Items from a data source
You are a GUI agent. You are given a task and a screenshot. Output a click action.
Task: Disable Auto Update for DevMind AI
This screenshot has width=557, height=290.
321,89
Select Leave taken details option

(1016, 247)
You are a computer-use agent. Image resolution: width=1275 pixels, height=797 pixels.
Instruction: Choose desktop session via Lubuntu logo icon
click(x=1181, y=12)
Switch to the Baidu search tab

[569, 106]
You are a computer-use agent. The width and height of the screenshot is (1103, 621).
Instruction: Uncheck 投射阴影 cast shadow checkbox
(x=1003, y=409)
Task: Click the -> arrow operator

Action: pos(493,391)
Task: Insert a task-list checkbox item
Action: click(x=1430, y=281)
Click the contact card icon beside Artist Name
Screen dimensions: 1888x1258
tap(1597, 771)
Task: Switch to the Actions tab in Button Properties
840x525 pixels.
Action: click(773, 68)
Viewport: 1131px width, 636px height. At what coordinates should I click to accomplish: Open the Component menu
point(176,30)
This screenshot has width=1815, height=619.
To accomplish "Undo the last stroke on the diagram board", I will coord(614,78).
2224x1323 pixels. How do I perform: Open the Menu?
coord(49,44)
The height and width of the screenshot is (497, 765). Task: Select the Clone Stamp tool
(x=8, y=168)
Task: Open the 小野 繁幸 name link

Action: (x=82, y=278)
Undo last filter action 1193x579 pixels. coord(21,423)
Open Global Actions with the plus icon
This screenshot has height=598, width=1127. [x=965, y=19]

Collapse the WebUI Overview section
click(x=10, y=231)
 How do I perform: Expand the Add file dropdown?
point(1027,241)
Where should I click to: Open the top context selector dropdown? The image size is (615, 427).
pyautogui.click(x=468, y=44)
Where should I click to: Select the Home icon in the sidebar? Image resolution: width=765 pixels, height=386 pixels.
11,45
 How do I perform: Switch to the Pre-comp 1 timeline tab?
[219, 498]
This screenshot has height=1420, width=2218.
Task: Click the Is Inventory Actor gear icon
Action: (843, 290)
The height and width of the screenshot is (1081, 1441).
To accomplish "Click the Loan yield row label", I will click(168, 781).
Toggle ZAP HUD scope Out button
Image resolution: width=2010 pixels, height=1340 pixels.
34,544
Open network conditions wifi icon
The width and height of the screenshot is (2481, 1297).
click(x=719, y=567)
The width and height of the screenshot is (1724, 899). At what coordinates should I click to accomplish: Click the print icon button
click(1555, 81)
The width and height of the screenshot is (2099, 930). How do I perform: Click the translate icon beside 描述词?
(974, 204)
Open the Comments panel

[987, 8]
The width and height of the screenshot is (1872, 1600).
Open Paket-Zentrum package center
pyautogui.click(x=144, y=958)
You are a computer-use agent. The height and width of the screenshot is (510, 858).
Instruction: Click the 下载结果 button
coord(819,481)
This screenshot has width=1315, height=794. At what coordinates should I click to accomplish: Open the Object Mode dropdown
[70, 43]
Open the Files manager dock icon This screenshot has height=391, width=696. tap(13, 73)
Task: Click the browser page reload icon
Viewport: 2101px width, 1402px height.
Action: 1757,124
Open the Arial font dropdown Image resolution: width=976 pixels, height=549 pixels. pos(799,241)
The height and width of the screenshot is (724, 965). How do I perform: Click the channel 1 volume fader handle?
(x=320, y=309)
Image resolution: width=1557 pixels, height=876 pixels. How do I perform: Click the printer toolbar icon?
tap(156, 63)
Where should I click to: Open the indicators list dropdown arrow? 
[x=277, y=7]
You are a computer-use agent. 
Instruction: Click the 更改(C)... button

Instructions to follow: Every entry is to be restated word for word, with nothing dropped.

Exercise output:
You are a GUI agent. You are given a task and a screenshot. Output a click action.
Task: Disable Auto Update for DevMind AI
This screenshot has width=557, height=290.
321,89
Select Leave taken details option

(1016, 247)
You are a computer-use agent. Image resolution: width=1275 pixels, height=797 pixels.
Instruction: Choose desktop session via Lubuntu logo icon
click(x=1181, y=12)
Switch to the Baidu search tab

[569, 106]
You are a computer-use agent. The width and height of the screenshot is (1103, 621).
Instruction: Uncheck 投射阴影 cast shadow checkbox
(x=1003, y=409)
Task: Click the -> arrow operator

Action: pos(493,391)
Task: Insert a task-list checkbox item
Action: click(x=1430, y=281)
Click the contact card icon beside Artist Name
Screen dimensions: 1888x1258
tap(1597, 771)
Task: Switch to the Actions tab in Button Properties
840x525 pixels.
Action: click(773, 68)
Viewport: 1131px width, 636px height. At what coordinates should I click to accomplish: Open the Component menu
point(176,30)
This screenshot has width=1815, height=619.
To accomplish "Undo the last stroke on the diagram board", I will coord(614,78).
2224x1323 pixels. How do I perform: Open the Menu?
coord(49,44)
The height and width of the screenshot is (497, 765). Task: Select the Clone Stamp tool
(x=8, y=168)
Task: Open the 小野 繁幸 name link

Action: (x=82, y=278)
Undo last filter action 1193x579 pixels. coord(21,423)
Open Global Actions with the plus icon
This screenshot has height=598, width=1127. [x=965, y=19]

Collapse the WebUI Overview section
click(x=10, y=231)
 How do I perform: Expand the Add file dropdown?
point(1027,241)
Where should I click to: Open the top context selector dropdown? The image size is (615, 427).
pyautogui.click(x=468, y=44)
Where should I click to: Select the Home icon in the sidebar? Image resolution: width=765 pixels, height=386 pixels.
11,45
 How do I perform: Switch to the Pre-comp 1 timeline tab?
[219, 498]
This screenshot has height=1420, width=2218.
Task: Click the Is Inventory Actor gear icon
Action: (843, 290)
The height and width of the screenshot is (1081, 1441).
To accomplish "Click the Loan yield row label", I will click(168, 781).
Toggle ZAP HUD scope Out button
Image resolution: width=2010 pixels, height=1340 pixels.
34,544
Open network conditions wifi icon
The width and height of the screenshot is (2481, 1297).
click(x=719, y=567)
The width and height of the screenshot is (1724, 899). At what coordinates should I click to accomplish: Click the print icon button
click(1555, 81)
The width and height of the screenshot is (2099, 930). How do I perform: Click the translate icon beside 描述词?
(974, 204)
Open the Comments panel

[987, 8]
The width and height of the screenshot is (1872, 1600).
Open Paket-Zentrum package center
pyautogui.click(x=144, y=958)
You are a computer-use agent. The height and width of the screenshot is (510, 858).
Instruction: Click the 下载结果 button
coord(819,481)
This screenshot has width=1315, height=794. At what coordinates should I click to accomplish: Open the Object Mode dropdown
[70, 43]
Open the Files manager dock icon This screenshot has height=391, width=696. tap(13, 73)
Task: Click the browser page reload icon
Viewport: 2101px width, 1402px height.
Action: 1757,124
Open the Arial font dropdown Image resolution: width=976 pixels, height=549 pixels. pos(799,241)
The height and width of the screenshot is (724, 965). How do I perform: Click the channel 1 volume fader handle?
(x=320, y=309)
Image resolution: width=1557 pixels, height=876 pixels. How do I perform: Click the printer toolbar icon?
tap(156, 63)
Where should I click to: Open the indicators list dropdown arrow? 
[x=277, y=7]
You are a computer-use agent. 
Instruction: Click the 更改(C)... button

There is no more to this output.